门口,柯正威就站在风口中,有风撩起他的发,飞扬的让他看起来更加的邪魅,他望着病床上的茵茵,眼里都是复杂的表情,“你,还好吗?”
茵茵微笑着的望着他,“哦,我没事了,你放心吧。”
她客气的回复,平静的淡如水的表情让他的心再次跌入谷底,病床旁的小桌子上是阿翔刚刚手忙脚乱中倒的一杯水,此时正呼呼的冒着热汽,柯正威看着茵茵有些干裂的唇,他不忍了,他冲过去,端起那杯水,用小勺子舀起来放在唇边吹了又吹,然后他送到茵茵的唇边,“渴了吧,喝吧。”

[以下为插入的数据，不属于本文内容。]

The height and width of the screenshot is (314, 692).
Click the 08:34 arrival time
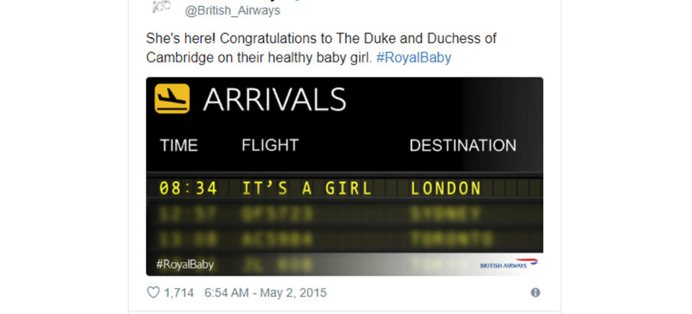point(189,189)
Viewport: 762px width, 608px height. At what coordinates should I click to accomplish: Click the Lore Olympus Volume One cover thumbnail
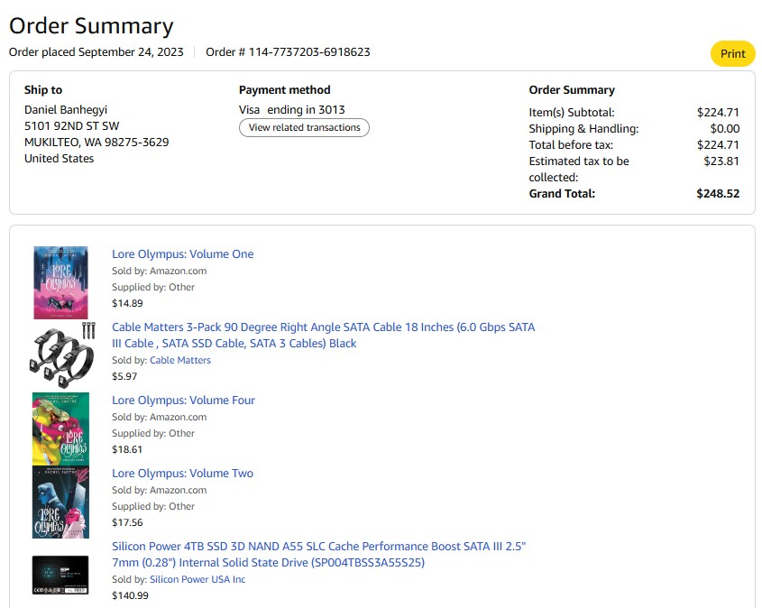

看着他温柔的表情,她没有推辞,微张着唇,以便他将水送入她的口中。
喝了半杯水,她就够了,摇摇头,示意他她喝饱了,那输液里有太多的葡萄糖液,所以她的身体里并不缺水,只是她的口很干。
阿翔还没有回来,似乎是送仲凤庭送到了医院的大门外吧。
柯正威的心里乱乱的,茵茵不认识他了,他本不该再进来的,可是该死的他就是惦记着她。
“你,真的那么恨我吗?”他下意识中突然脱口而出。
茵茵好笑的望着他,“为什么我要恨你呢?”她不恨他,不过是一场车祸而已,况且看他的情形她知道他很关心也很歉然了。
开心,有种飘飘然的感觉,原来茵茵并不恨他,这个认知让他笑了,灿烂的笑容中,两排好看的白牙齿让他突然就有了无限的活力一样,也看的茵茵呆了一呆。
“你呀,要好好的养好伤,启航还等着你呢。”
“嗯,谢谢你。”两个谢字让他有种疏离的感觉,他与她还是陌生了许多。
茶色玻璃前,窗帘的一角没有拉严,窗外半明半暗的夜空中有一颗星星在眨着眼,象是对他或她的无边祝福一样。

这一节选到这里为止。